The Giver of Stars – Jojo Moyes

A REESE’S BOOK CLUB PICK! “Set in Depression-era America, a breathtaking story of five extraordinary women and their remarkable journey through the mountains of Kentucky and beyond, from the author of Me Before You”  

Whether you’re a READER or a REBEL, you will love this book! Given the chance to start a mobile library (thank you, Eleanor Roosevelt), Margery (a headstrong, no-nonsense horse trainer) has to take four “frilly housewives” and turn them into strong riders with a knowledge of every book in their library. Each woman is given a route to learn and a string of families to win over as they discover that it isn’t just the men in town who are afraid of what these books could bring to the community, but the women who didn’t receive an education of their own.

I was amazed by the reactions of these families — wouldn’t they want free books brought to them each week?
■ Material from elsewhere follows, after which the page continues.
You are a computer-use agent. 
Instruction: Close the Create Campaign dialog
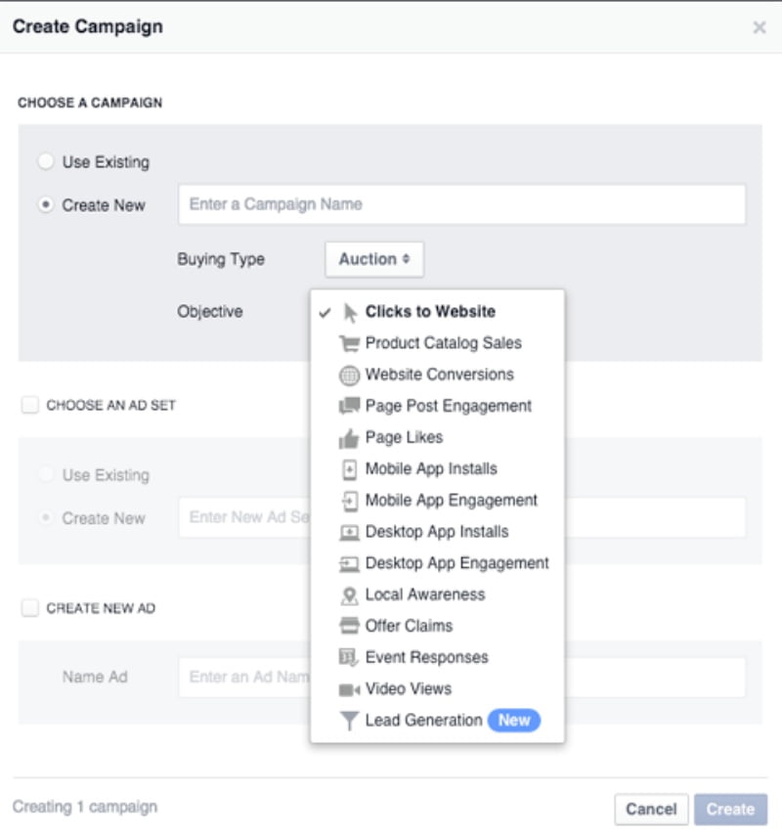760,28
Shouldn’t they want their kids to learn to read? I found myself SO frustrated by the way Margery and her girls were verbally attacked by people who genuinely believed these books would threaten the “safety” of the community. Moye explores the complexity of “life in the mountains” beautifully as poverty, abuse, and neglect are discussed boldly and without hesitation. As a reader, it was incredibly sweet to see mothers and fathers opening up to these five women, all because they were willing to ride for days just to make sure their families got their books on time.

If you enjoyed The Great Alone, We Were the Lucky Ones, Before We Were Yours, or anything by Jojo Moyes, this is absolutely your next read!

Content Warnings:
Sexual assault – This story is honest about the way women had to fear walking alone because men may take advantage of them. There is also mention of a family with a sexually abusive father.
Child loss – Because poverty is a common circumstance, there is talk of adults and children dying from exposure and malnutrition.
Violence / Domestic Abuse – There are a few instances described where women are hit by men in their family, there are also a few fights between men involving weapons.

Recommended Age: 16+ due to violence, sexual assault, and the tougher conversations between the characters about families living in severe poverty and abuse. This is an author who addresses difficult topics gently while still being authentic (i.e. Me Before You). If you’re giving this book to a younger reader, I would encourage you to have conversations about where we still see abuse/poverty in our cities. BONUS if you read with your kiddos — What an awesome way to talk about reading and why it’s such a modern privilege to be able to read almost anything we want without someone having the power to take it away from us!